RFId: scenari e possibili applicazioni

RFid è la tecnologia basata su onde radio che rende possibile l'identificazione e la tracciabilità di prodotti e di altri elementi. Vediamo cos'è, come funziona e quali sono i primi scenari applicativi

In questo articolo ci occuperemo della tecnologia RFId (Radio Frequency Identification) e delle sue possibili applicazioni e integrazioni in ambito di mobile web e di come essa contribuisca all’affermarsi del cosiddetto paradigma dell’ Ubiquitous Computing .

RFId è una tecnologia contactless che utilizza la onde radio per far comunicare due o più dispositivi ed è principalmente utilizzata in sistemi di identificazione automatica: sistemi in grado di identificare persone, animali, prodotti e oggetti, e fornire informazioni su di essi.

I cosiddetti tag RFId, detti anche transponder o data carrier device, sono dei dispositivi di comunicazione a bassa potenza e a corto raggio d’azione che vengono incorporati o posizionati sull’oggetto, sull’animale, sulla persona (ad esempio utilizzando delle smart card, o su orologi, chiavi e così via) che deve venire identificata.

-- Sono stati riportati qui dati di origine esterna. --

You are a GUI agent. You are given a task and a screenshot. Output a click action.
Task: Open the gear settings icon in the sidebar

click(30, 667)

Essi sono dotati di una memoria in cui sono immagazzinati dei dati che possono essere letti (o anche modificati) da un lettore per mezzo di una comunicazione via onde radio: i tag infatti trasmettono i dati memorizzati sul loro microchip come risposta ai segnali radio emessi dall’antenna del RFId reader, l’altro dispositivo fondamentale di un sistema RFiD. Le informazioni lette possono poi successivamente essere trasmesse attraverso una rete a un elaboratore che le processa a seconda delle necessità dell’applicazione.

I tag RFId si dividono in

  • passivi, quando operano senza una sorgente di alimentazione interna e ottengono la potenza necessaria per compiere le varie operazioni estraendola dalle onde elettromagnetiche generate dal reader;
  • semi-passivi, sono molto simili a quelli passivi, ma hanno in più una piccola batteria che alimenta i circuiti interni del tag al fine di velocizzare le operazioni di risposta;
  • attivi, quando hanno una batteria interna che impiegano sia per alimentare i circuiti interni del chip sia per trasmettere i dati al reader. Essi hanno un raggio d’azione maggiore rispetto ai transponder passivi e possono contenere microchip con una capacità di memoria più elevata.